§ Problem to work on
Lines to restate from the data below: from the one containing "This screenshot has width=541, height=364." to the one containing "Given: Click the Clear All button", both included. Give them again exactly, and only them.

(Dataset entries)
<<<<
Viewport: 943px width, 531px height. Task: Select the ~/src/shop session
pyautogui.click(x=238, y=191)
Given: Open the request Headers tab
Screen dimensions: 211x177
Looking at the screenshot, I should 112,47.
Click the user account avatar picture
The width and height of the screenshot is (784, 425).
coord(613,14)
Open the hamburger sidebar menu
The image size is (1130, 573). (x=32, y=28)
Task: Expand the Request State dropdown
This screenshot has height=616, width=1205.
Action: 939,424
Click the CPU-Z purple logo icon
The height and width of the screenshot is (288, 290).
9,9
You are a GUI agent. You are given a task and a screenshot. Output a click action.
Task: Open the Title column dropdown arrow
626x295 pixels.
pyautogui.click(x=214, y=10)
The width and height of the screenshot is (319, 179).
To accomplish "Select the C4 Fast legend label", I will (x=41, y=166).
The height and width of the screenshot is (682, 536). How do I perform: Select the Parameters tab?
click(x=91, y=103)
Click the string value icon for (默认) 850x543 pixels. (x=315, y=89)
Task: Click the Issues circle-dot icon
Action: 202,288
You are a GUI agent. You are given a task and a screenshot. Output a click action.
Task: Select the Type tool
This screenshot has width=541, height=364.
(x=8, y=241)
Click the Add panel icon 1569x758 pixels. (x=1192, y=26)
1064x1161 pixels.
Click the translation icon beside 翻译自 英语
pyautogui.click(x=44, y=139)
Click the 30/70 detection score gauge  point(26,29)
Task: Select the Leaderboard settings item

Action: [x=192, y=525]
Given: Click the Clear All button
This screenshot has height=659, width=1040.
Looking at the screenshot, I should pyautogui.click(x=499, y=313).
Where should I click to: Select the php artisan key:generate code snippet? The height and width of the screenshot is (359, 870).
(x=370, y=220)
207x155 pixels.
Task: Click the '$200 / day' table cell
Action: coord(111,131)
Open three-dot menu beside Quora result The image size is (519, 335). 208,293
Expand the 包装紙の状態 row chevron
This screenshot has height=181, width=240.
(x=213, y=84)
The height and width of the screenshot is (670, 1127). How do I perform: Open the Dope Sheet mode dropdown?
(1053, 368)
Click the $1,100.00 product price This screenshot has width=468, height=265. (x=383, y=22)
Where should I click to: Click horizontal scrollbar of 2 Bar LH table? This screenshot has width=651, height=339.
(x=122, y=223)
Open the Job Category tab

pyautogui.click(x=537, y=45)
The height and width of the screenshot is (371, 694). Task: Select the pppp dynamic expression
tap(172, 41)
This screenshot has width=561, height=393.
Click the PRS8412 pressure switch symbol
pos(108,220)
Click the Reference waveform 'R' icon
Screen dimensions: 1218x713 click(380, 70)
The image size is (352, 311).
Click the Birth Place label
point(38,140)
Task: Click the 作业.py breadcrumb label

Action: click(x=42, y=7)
>>>>
§ Solution to this problem
This screenshot has width=541, height=364.
(x=8, y=241)
Click the Add panel icon 1569x758 pixels. (x=1192, y=26)
1064x1161 pixels.
Click the translation icon beside 翻译自 英语
pyautogui.click(x=44, y=139)
Click the 30/70 detection score gauge  point(26,29)
Task: Select the Leaderboard settings item

Action: [x=192, y=525]
Given: Click the Clear All button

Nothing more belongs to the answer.